Output from grep flags /sys/class/kfd/kfd/topology/nodes/*/io_links/0/properties:

/sys/class/kfd/kfd/topology/nodes/0/io_links/0/properties:flags 3
/sys/class/kfd/kfd/topology/nodes/1/io_links/0/properties:flags 1

rocminfo:
https://gist.github.com/cl0ck-byte/52a5a91b93a50a485cff64d37901b7f4

@hongxiayang

hongxiayang · 2023-08-08T17:45:17Z

@cl0ck-byte Thanks for the output. For your reference, the link below shows the latest list of AMD officially supported GPUs. https://rocm.docs.amd.com/en/latest/release/gpu_os_support.html#linux-supported-gpus

cl0ck-byte · 2023-08-08T17:55:00Z

@cl0ck-byte Thanks for the output. For your reference, the link below shows the latest list of AMD officially supported GPUs. https://rocm.docs.amd.com/en/latest/release/gpu_os_support.html#linux-supported-gpus

From what I'm understanding, nothing will be done about this issue since RDNA1 is not officially supported?
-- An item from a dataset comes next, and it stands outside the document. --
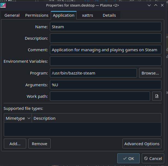The width and height of the screenshot is (168, 166).
Task: Select the xattrs tab
Action: coord(88,15)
edit: if someone ever wants to pick up on this, here's GEF(gdb fork) output with debug symbols (torch was compiled without debug param), although missing colored syntax:
https://gist.github.com/cl0ck-byte/cdb70bb9252bb6677d405bd005229b3c

Seems like it's something related to drivers/ROCm/whatever else, and that's way beyond my capabilities.

And if someone really wants to get Torch working on RDNA1, downgrade it to latest pre 2.0.0 version and use same workaround as before, which is forcing environment variable HSA_OVERRIDE_GFX_VERSION=10.3.0. Unless something else comes up in the meantime, there's no way around it. Thanks AMD!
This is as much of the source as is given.